Start of The data

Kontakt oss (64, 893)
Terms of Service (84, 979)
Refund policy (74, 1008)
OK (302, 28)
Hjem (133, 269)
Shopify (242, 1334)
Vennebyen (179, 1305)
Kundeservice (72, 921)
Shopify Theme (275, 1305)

End of The data

● **Instructions to follow**: Retype the records in full, keeping every word as it is.

● **Task result**:
Kontakt oss (64, 893)
Terms of Service (84, 979)
Refund policy (74, 1008)
OK (302, 28)
Hjem (133, 269)
Shopify (242, 1334)
Vennebyen (179, 1305)
Kundeservice (72, 921)
Shopify Theme (275, 1305)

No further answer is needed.